Consecutive: Occurs after strabismus corrective surgery (to correct esotropia). It can develop shortly after surgery or may develop years later.
Other types of exotropia include divergence excess and convergence insufficiency.

Exotropia Signs and Symptoms

In most cases, the first signs of exotropia appear during childhood. Typically, it begins intermittently; occurring while the child is staring into space or daydreaming. The deviation may become more noticeable while the child is staring at something from a distance.

Most strabismic children do not know they have vision problems. Sadly, they think problems such as double vision or nearsightedness are normal and do not express their inability to see clearly because they do not know any better. Because of this, it is important to watch children for symptoms of all eye conditions, including exotropia.

Symptoms include:

Excessive rubbing of eyes due to eye strain
Covering or closing one eye to improve vision
Increasing sensitivity to light (photophobia)
Double vision
Intermittent exotropia is detectable after six months of age, and is considered a progressive disorder that can lead to constant exotropia if left untreated.

What Causes Exotropia?

This condition is believed to be connected to some defect involving the six extraocular muscles that control each eye’s movement. Normally, these muscles work together, sending signals to the brain and directing eye movements so that both eyes can focus on the same object.

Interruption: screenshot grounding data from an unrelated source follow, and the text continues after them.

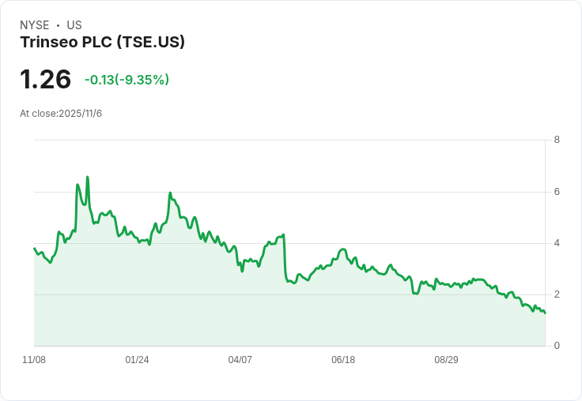Click the US market label
This screenshot has width=582, height=401.
74,25
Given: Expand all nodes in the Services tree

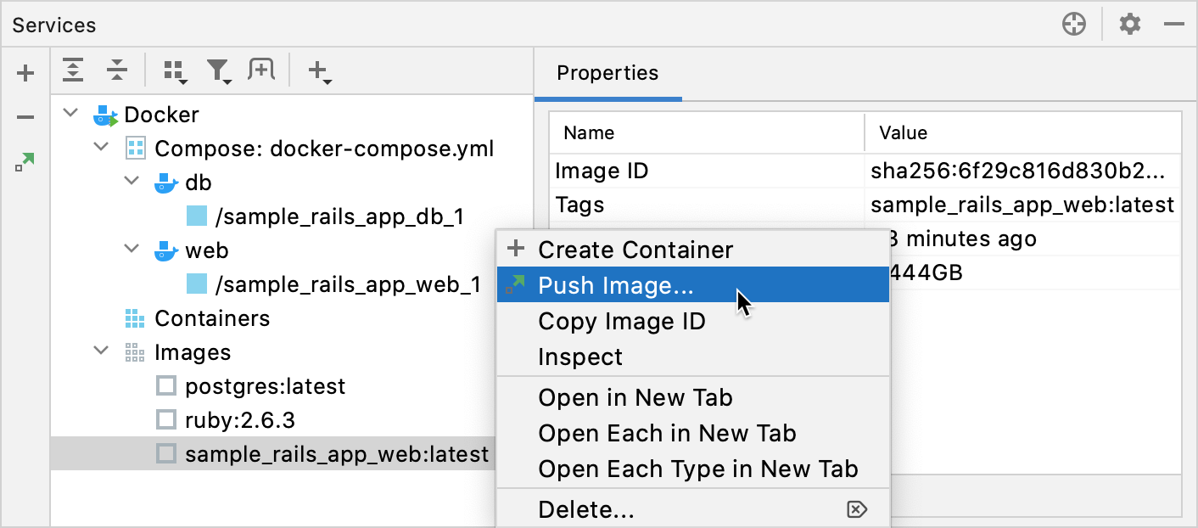Looking at the screenshot, I should coord(73,71).
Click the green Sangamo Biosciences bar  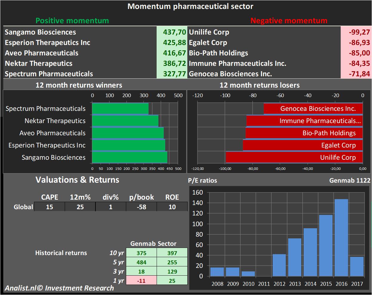tap(129, 157)
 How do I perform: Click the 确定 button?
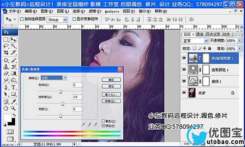tap(111, 80)
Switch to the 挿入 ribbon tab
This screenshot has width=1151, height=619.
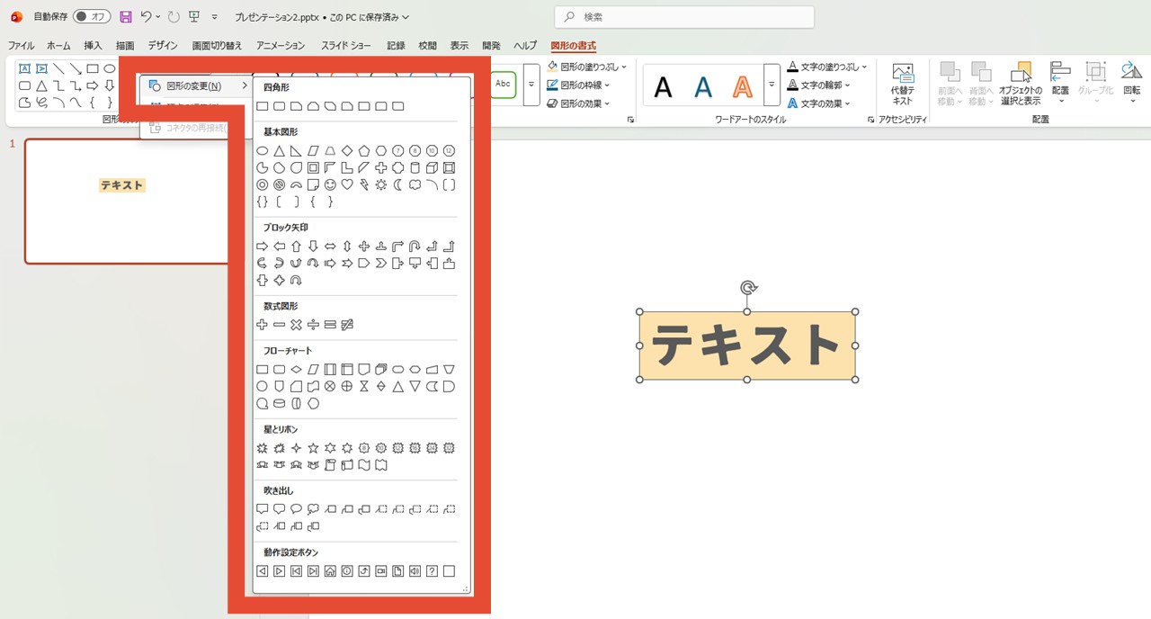[93, 46]
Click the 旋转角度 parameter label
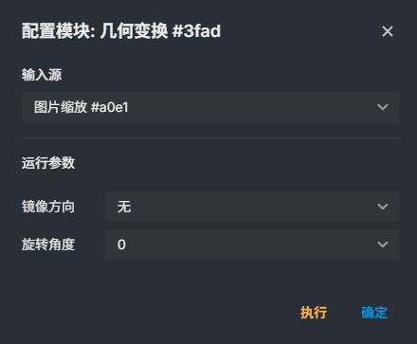Viewport: 417px width, 344px height. coord(48,244)
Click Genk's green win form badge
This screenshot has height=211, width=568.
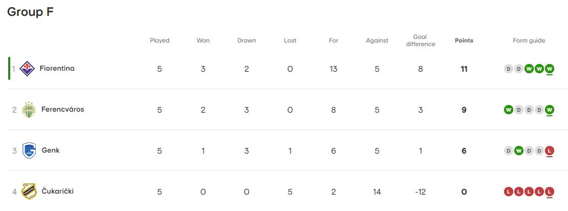coord(519,151)
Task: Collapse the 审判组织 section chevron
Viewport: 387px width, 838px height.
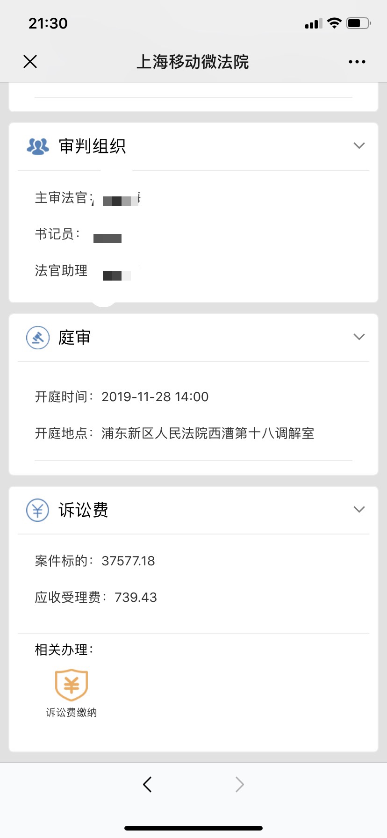Action: [359, 145]
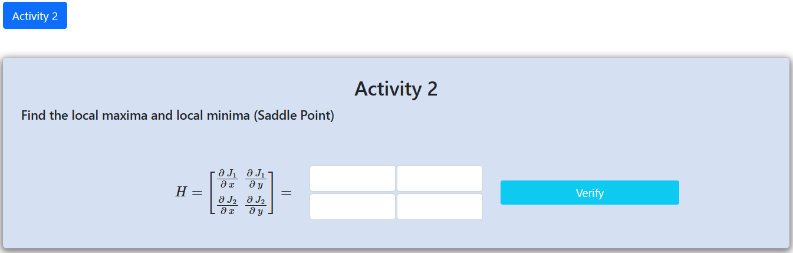Click the ∂J2/∂y matrix entry
Image resolution: width=793 pixels, height=253 pixels.
(x=256, y=205)
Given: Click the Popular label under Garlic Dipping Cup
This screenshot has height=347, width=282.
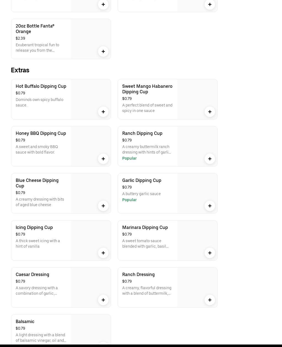Looking at the screenshot, I should 129,200.
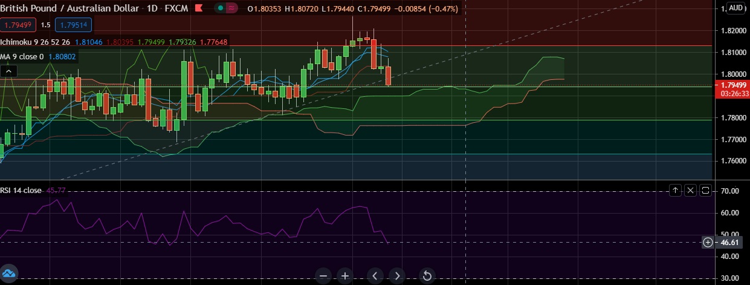Maximize the RSI pane
The height and width of the screenshot is (285, 750).
pos(706,191)
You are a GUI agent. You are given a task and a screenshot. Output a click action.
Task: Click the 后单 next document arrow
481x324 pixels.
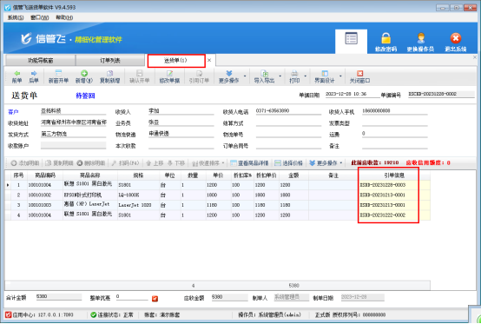pyautogui.click(x=34, y=74)
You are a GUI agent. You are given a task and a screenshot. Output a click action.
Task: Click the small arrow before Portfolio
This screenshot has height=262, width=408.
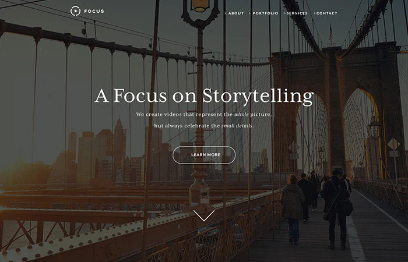click(x=250, y=13)
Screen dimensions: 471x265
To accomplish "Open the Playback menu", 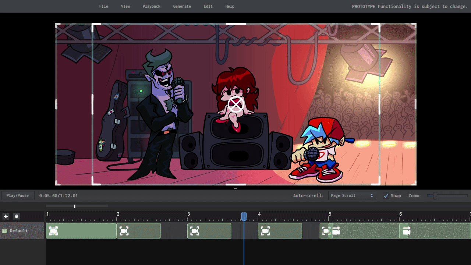I will [x=151, y=6].
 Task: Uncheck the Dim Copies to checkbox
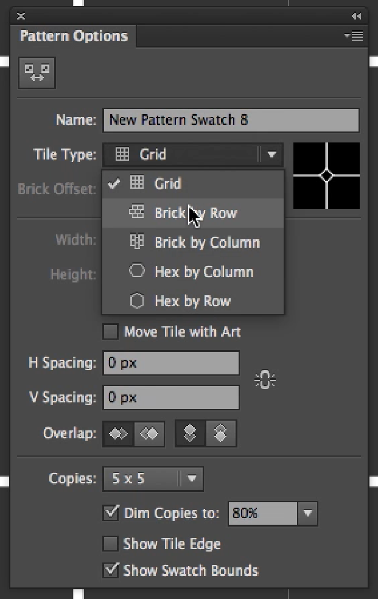pyautogui.click(x=111, y=513)
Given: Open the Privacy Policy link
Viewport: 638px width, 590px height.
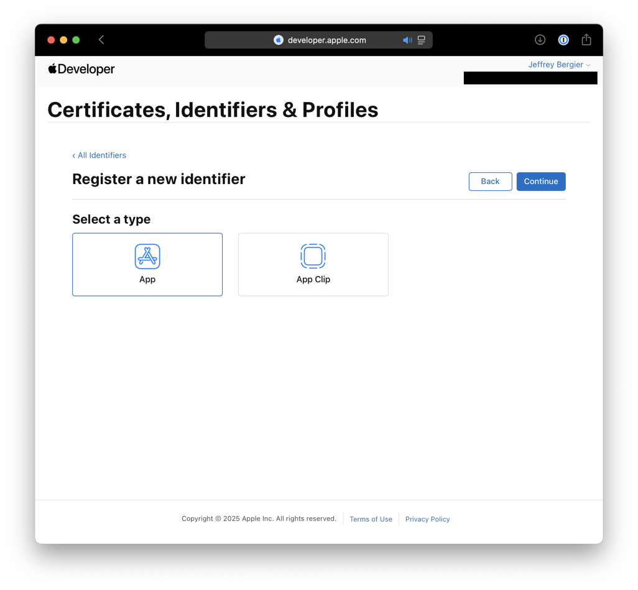Looking at the screenshot, I should pos(427,519).
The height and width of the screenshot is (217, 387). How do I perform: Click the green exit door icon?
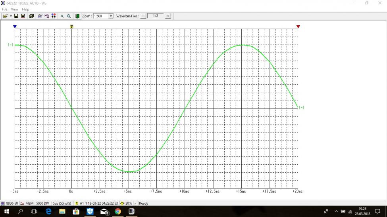coord(77,16)
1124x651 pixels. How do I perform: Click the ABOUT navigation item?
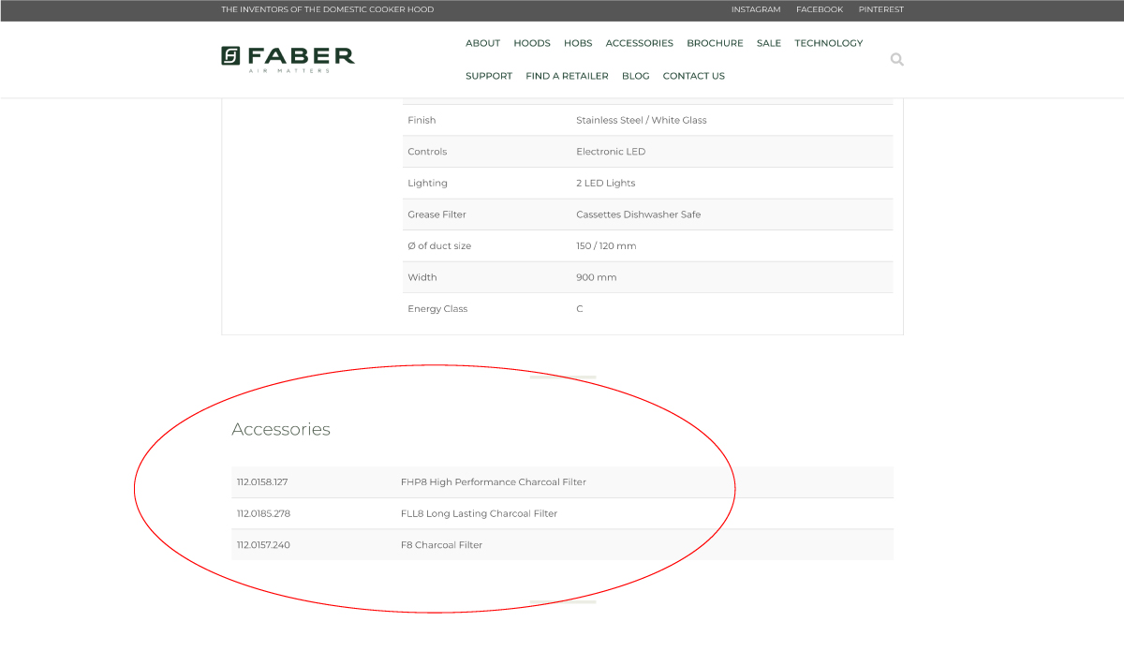(x=482, y=43)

But when there is a disruption and the muscles do not work together, some form of strabismus, including exotropia, may occur. Other causes may involve the nerves that transmit information from the brain to the muscles, or the part of the brain that directs eye movements. Eye injuries, head trauma, and other general health conditions can also cause exotropia.

Diagnosing Exotropia

Parents and other family members are typically the first people to notice exotropia in a child. Those who develop this condition later in life may notice the change in their eyes’ appearance while looking at old photos of themselves, after experiencing symptoms, and most commonly by having others tell them their eye is turning out

When exotropia is suspected in an infant, the eye doctor will shine a light into the eyes to see if the light reflects back from the same location on each cornea. In older children and adults, the eyes are examined more thoroughly. Several eye exams and visual tests can help your eye doctor determine which form of exotropia is present. These tests may include:

Ocular Motility Exam: This exam checks your eye’s ability to move in all directions. Your eye doctor will sit in front of you and perform a “follow my finger” test, in which the subject is asked to follow the doctor’s finger as it draws an imaginary double H figure that touches upon the eight fields of gaze.
Visual Acuity Exam: This exam measures the extent to which your vision may be affected. Typically, you are asked to read letters on distant and close-up reading charts. Normal distance-vision acuity is 20/20.
Alignment: This exam is to determine how well your eyes work together as a team. There are multiple methods for checking the eye’s alignment, and the most commonly used technique is called the Cover Test. The doctor will cover and uncover each eye while you are focusing on objects at different distances. The degree or magnitude (size) of exotropia can be determined by using a prism.
Refraction: This exam determines the appropriate prescription lens power you need to compensate for any refractive errors you may have (such as nearsightedness, farsightedness, or astigmatism).
Exotropia Treatment

There are many factors your eye doctor takes into consideration when determining the appropriate method of treatment for your exotropia:

The magnitude (size) of the exotropic deviation (how much the eye turns outward)
The frequency of the deviation
The age of the patient
The refractive error of the patient
The severity of symptoms the patient is experiencing.
For mild cases of exotropia, eyelasses and/or vision therapy (eye exercises) are the most common treatment methods. Eyeglasses are used to make each eye see as well as possible so that the eyes will work together as a team. Eye exercises benefit those with convergence insufficiency more than those with other types of exotropia.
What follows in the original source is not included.